Blockchain and the Energy sector – #1: Will microgrids transform the market?
Blockchain technology has received a lot of attention from subject matter experts and the mass media alike over the last 12 months. While initially focused on the Financial Services industry to a large extent, arguably attributable to the prominence of the Bitcoin cryptocurrency as its most prominent use case, attention and experimentation has meanwhile moved beyond FSI.
Change is already happening in the energy market and Deloitte Switzerland is now launching this series of perspectives in order to explain the underlying drivers and concepts. This initial piece focuses on the possible use of microgrids in the future, whereas future episodes will focus on smart storage and specifically opportunities in the Swiss energy market. We welcome any feedback and suggestions of additional topics to cover.
Decentralising energy supply: peer-to-peer virtual energy trading networks
The current ‘traditional’ method of electricity supply is built on a centralised system operated by major energy and utility companies.
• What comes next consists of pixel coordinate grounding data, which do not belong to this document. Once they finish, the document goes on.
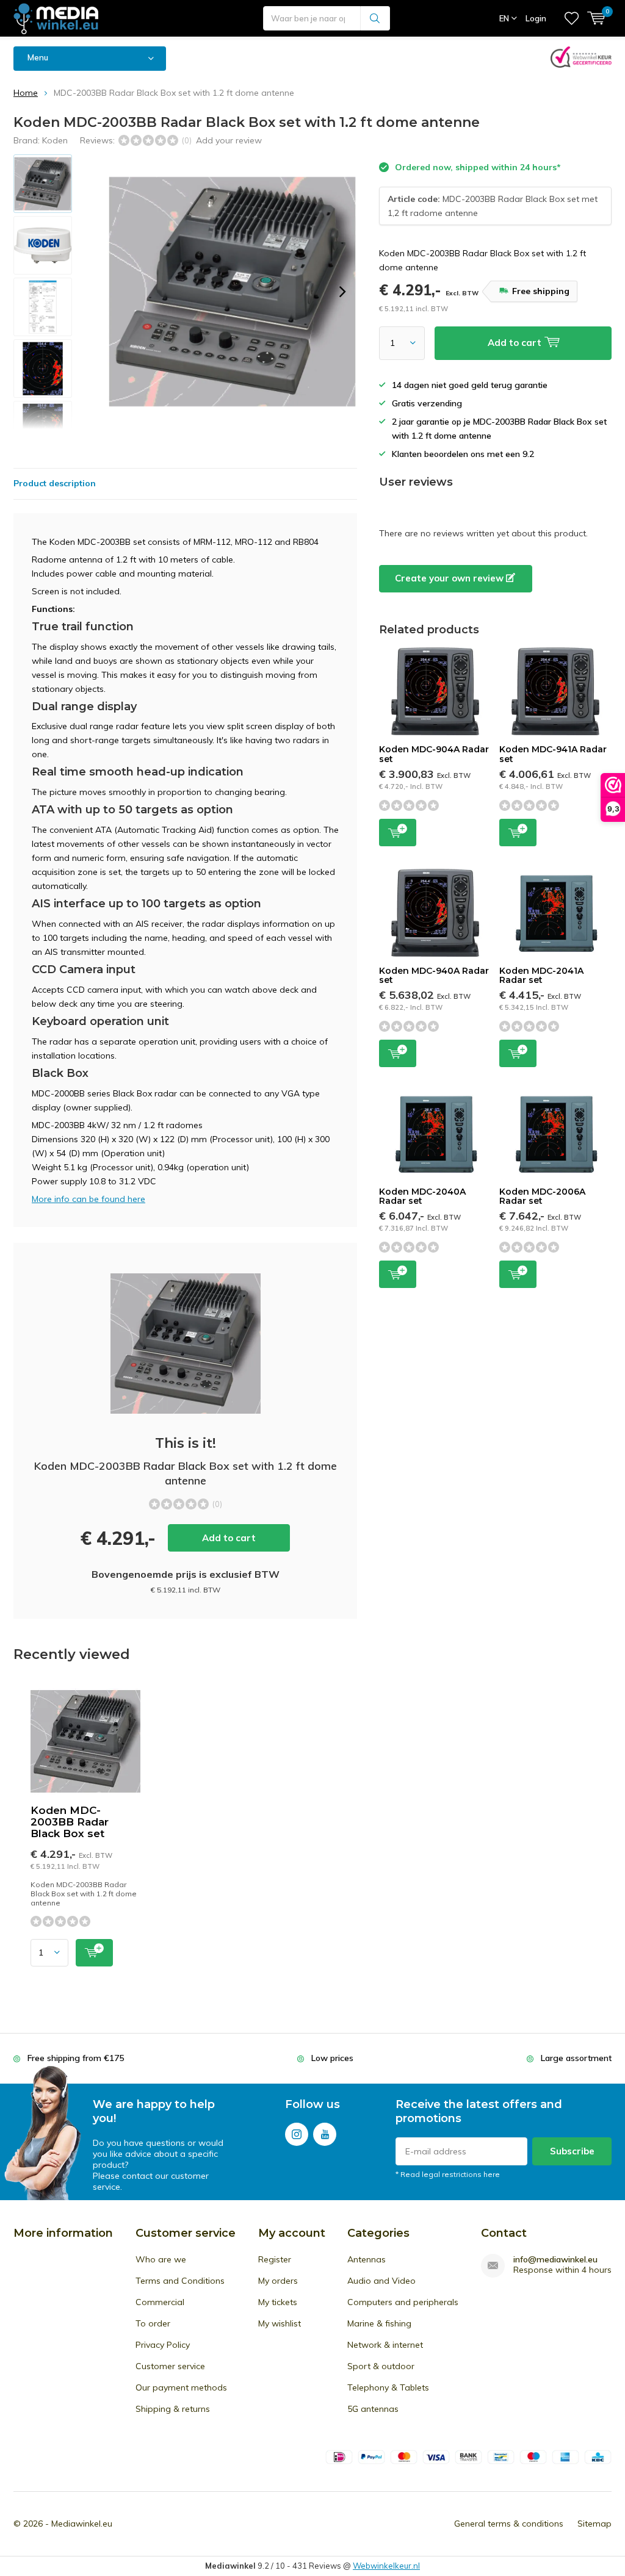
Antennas (366, 2259)
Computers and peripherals (402, 2302)
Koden (55, 140)
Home (25, 92)
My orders (278, 2280)
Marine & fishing (379, 2323)
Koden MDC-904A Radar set (434, 754)
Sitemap (594, 2523)
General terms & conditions (508, 2523)
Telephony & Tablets (388, 2387)
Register (274, 2259)
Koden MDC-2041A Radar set (541, 975)
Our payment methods (181, 2387)
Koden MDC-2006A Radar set (542, 1196)
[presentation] (342, 291)
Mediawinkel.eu (81, 2523)
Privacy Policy (162, 2344)
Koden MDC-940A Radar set (434, 975)
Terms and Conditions (180, 2280)
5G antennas (373, 2408)
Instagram (296, 2134)
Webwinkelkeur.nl (386, 2566)
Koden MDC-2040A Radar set (422, 1196)
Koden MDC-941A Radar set (553, 754)
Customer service (170, 2366)
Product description (54, 483)
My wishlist (279, 2323)
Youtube (324, 2134)
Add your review (229, 140)
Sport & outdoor (380, 2366)
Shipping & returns (172, 2408)
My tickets (277, 2302)
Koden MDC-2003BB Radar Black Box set (70, 1822)
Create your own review (450, 578)
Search (375, 18)
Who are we (160, 2259)
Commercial (159, 2302)
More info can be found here (88, 1198)
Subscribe (572, 2151)
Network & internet (385, 2344)
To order (152, 2323)
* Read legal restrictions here (448, 2174)
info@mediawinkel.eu (555, 2259)
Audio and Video (381, 2280)
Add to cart (229, 1538)
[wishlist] (572, 18)
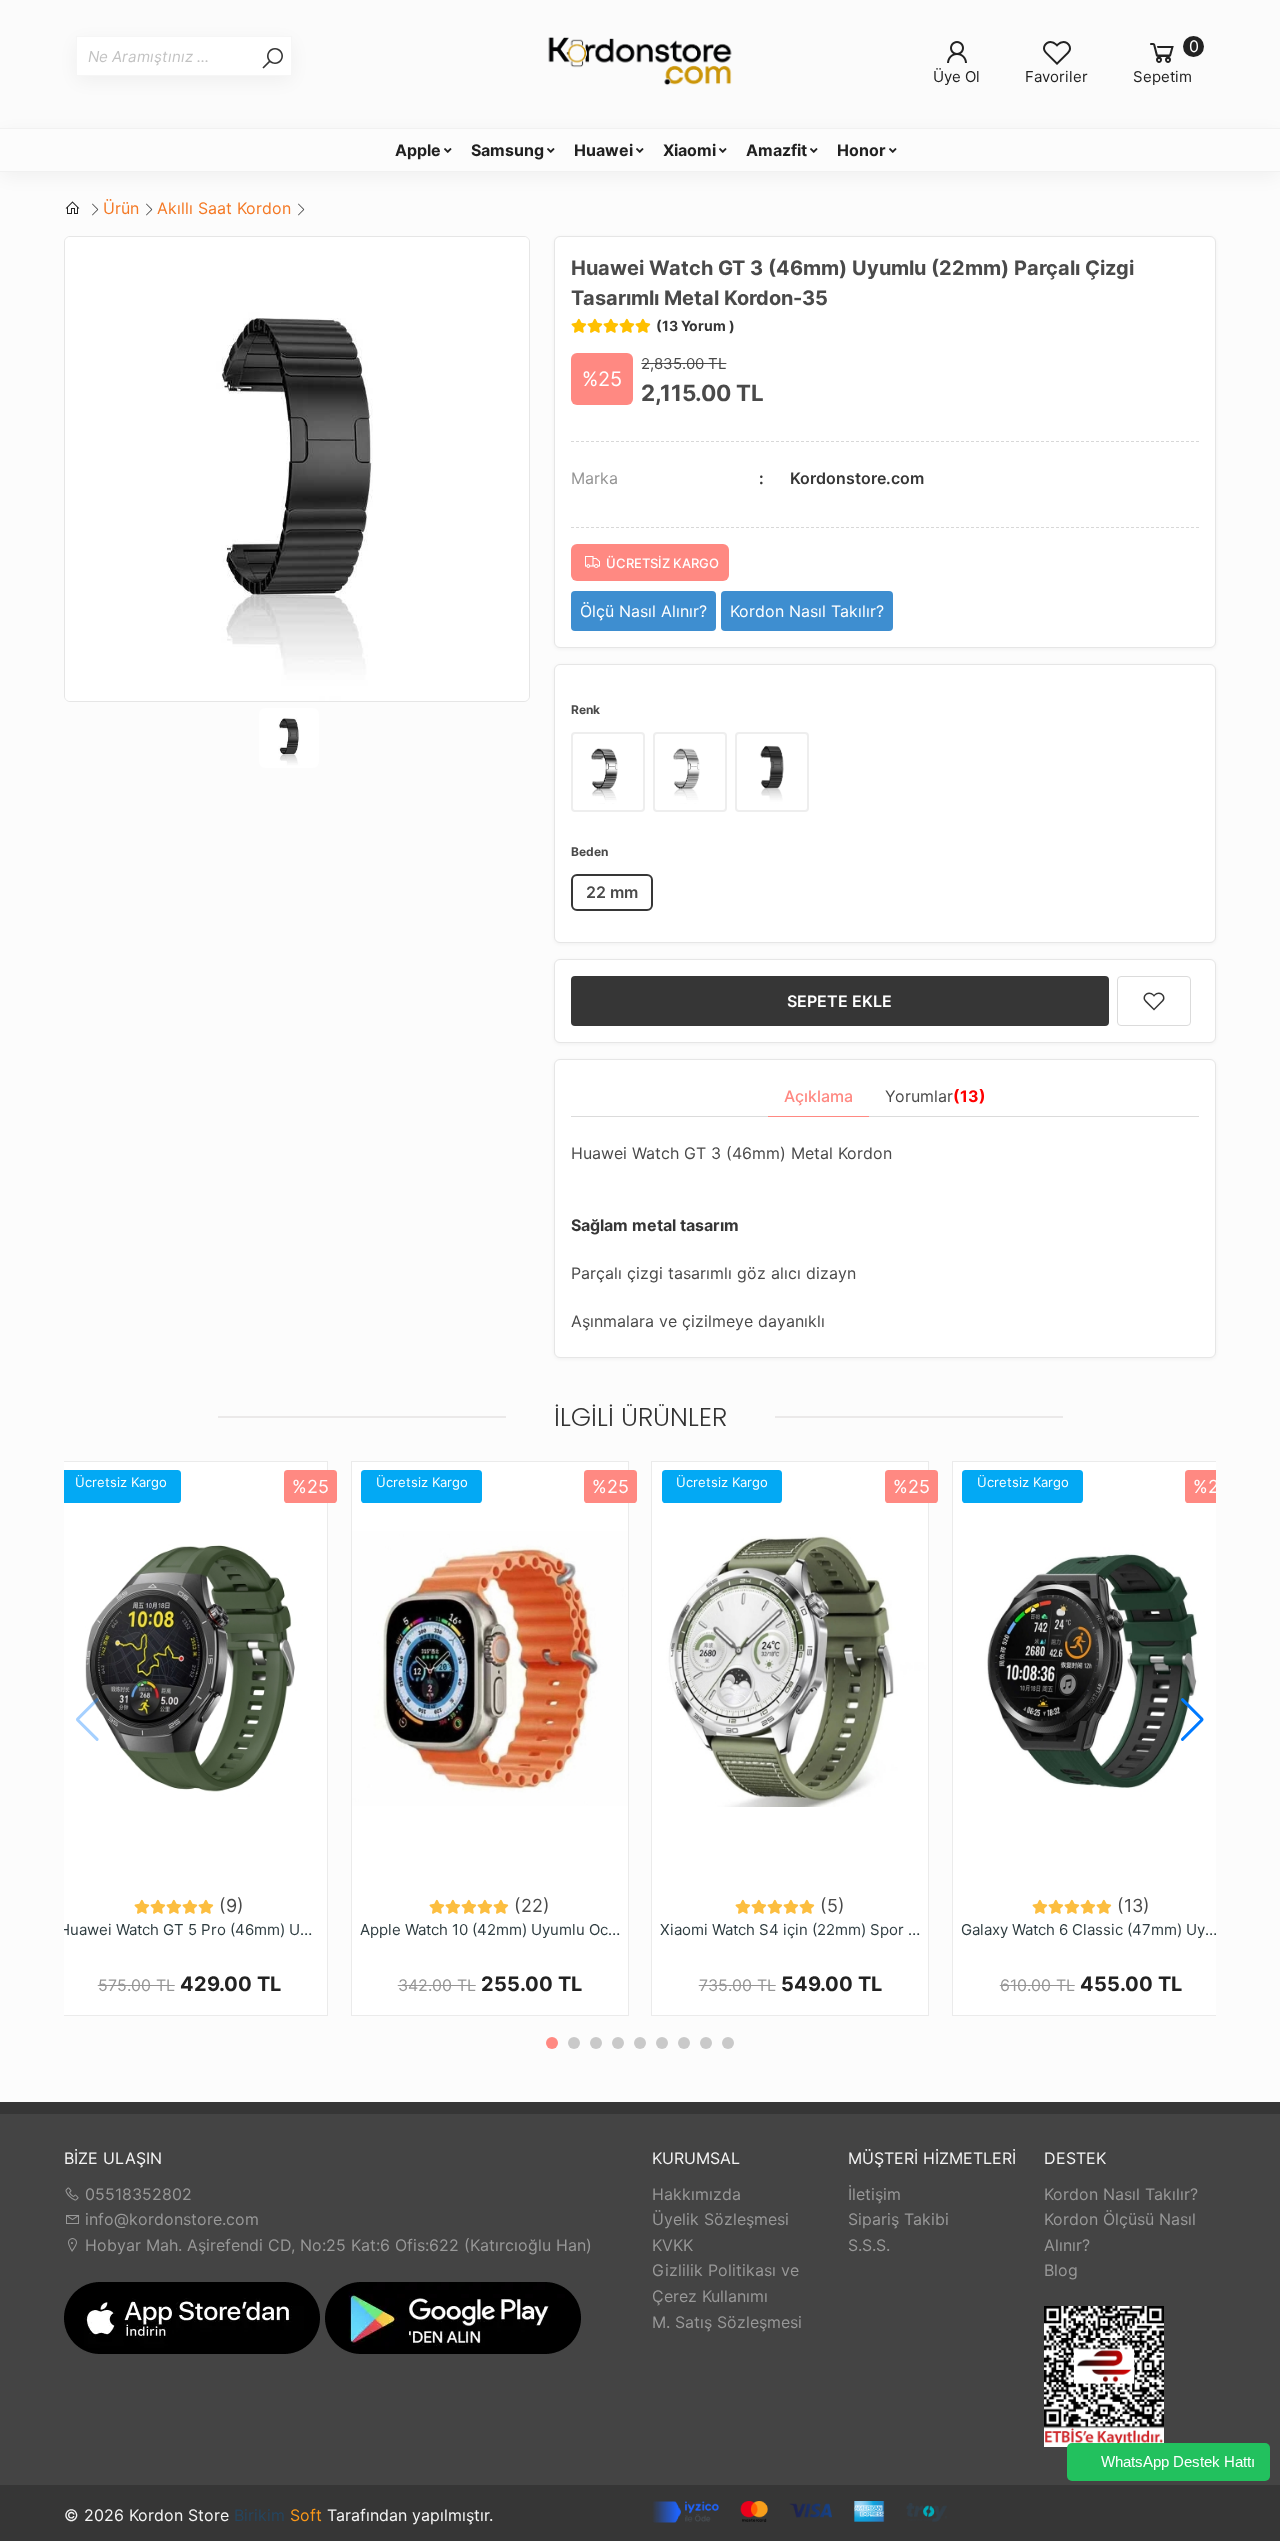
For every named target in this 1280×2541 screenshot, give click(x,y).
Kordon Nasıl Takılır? (1121, 2194)
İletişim (874, 2194)
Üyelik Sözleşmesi (720, 2219)
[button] (1192, 1720)
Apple (418, 150)
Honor (861, 150)
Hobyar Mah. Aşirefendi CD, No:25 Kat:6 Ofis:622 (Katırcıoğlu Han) (336, 2245)
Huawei (603, 150)
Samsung (507, 150)
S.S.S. (869, 2245)
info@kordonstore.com (169, 2219)
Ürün (121, 208)
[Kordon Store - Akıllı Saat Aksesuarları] (640, 64)
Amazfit (776, 150)
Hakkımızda (696, 2194)
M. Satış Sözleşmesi (727, 2322)
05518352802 (136, 2194)
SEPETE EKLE (839, 1001)
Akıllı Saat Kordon (224, 208)
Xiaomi (689, 150)
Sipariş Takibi (898, 2219)
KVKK (672, 2245)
It consists of a main grid in which energy is produced at large power stations and distributed to consumers through a wide transmission network.
Challenging the traditional electrical supply model are microgrids. The “microgrid” term normally refers to a localised grid that can disconnect from the main grid and operate autonomously. It uses local sources of energy to serve local users, integrating the supply of energy from various producers, including local power generators and providers of renewable energy such as solar power. Consumers with their own energy production capabilities (wind turbines or solar energy systems) can sell their surplus energy production back to peers in the microgrid, on a pay-per-use basis (becoming 'prosumers').
While physical microgrids are still rare, we do observe the development of virtual microgrids using peer-to-peer energy trading. Blockchain is just one element in the transformation of electricity supply, providing Distributed Ledger Technology (DLT) to members of a peer-to-peer energy network, or microgrid. It offers [or ‘provides’] a reliable, lower-cost digital platform for making, validating, recording and settling energy transactions in real time across a localised and decentralised energy system.
With increasing demand for more flexible energy supplies we expect a continued increase in the number of virtual microgrids and a gradual movement towards true, physical microgrids along 4 stages depicted in the below table.
The first development stage is what is currently being deployed as part of the Brooklyn Microgrid, which does exhibit a few traits of a true microgrid in terms of locality, but is still fully connected to the power grid.
A second stage would start with the introduction of demand response, which means that participants can agree to have some of their appliances be turned on and off by the grid operator to allow for better balancing of demand and supply.
The fourth and final stage would involve the network being disconnected from the national power grid and having full (obligatory) demand response with an inbuilt pricing mechanism to determine with which priority appliances can be turned off. We also envisage some exceptions where prosumers pay an extra availability fee in order to override the demand response rules (i.e. make a short-term decision to keep an appliance turned on). Again, this availability fee can also be set using a pricing / clearing market with the fee being used to incentivise other participants to guarantee offsetting generation or demand reductions.
Aside from the Internet of Things (IoT) and Machine to Machine (M2M) technology, a key factor enabling such a future (i.e. stage 4) state are ‘smart contracts’. These are tamper-proof contracts that are triggered automatically through real-time monitoring of transactions. When a set of pre-defined requirements are fulfilled, such as the balancing of energy in a peer-to-peer network, a contract is created and executed at an automatically determined price.
Smart contracts therefore ensure the working of pricing models and demand response / balancing services for the network.
Within the future target microgrid, accurate tracking of energy consumption and generation by prosumers is monitored by the IoT, executed by smart contracts and recorded on the Blockchain.
So what is the advantage?
For countries with an already high reliability of supply, we do not envisage that a move towards microgrids will further increase energy reliability. Instead we see the benefits in terms of lower energy cost as the future energy model we presented above offers two key opportunities:
- Elimination of distribution costs: Essentially, the current role of the electricity distributor would become redundant.
- Reduction of capacity costs: The ability of the stage 4 microgrid to rapidly respond to changes in supply through intensive demand response will reduce the amount and thus cost of back-up generation. The magnitude of this cost saving will grow as we move to a greater proportion of intermittent renewable production.
These cost savings can be shared between the remaining energy market participants.
Not to be forgotten are the likely downsides of the stage 4 microgrid:
(i) the need for the consumer to become engaged in energy pricing and
(ii) the impact of demand response on daily life.
What will come next?
The combination of Blockchain with smart contracts is likely to change the energy sector as we know it today – adding ways to manage and route power within the larger energy ecosystem. It opens the market to new participants, thereby increasing competition and introducing peer-to-peer autonomy.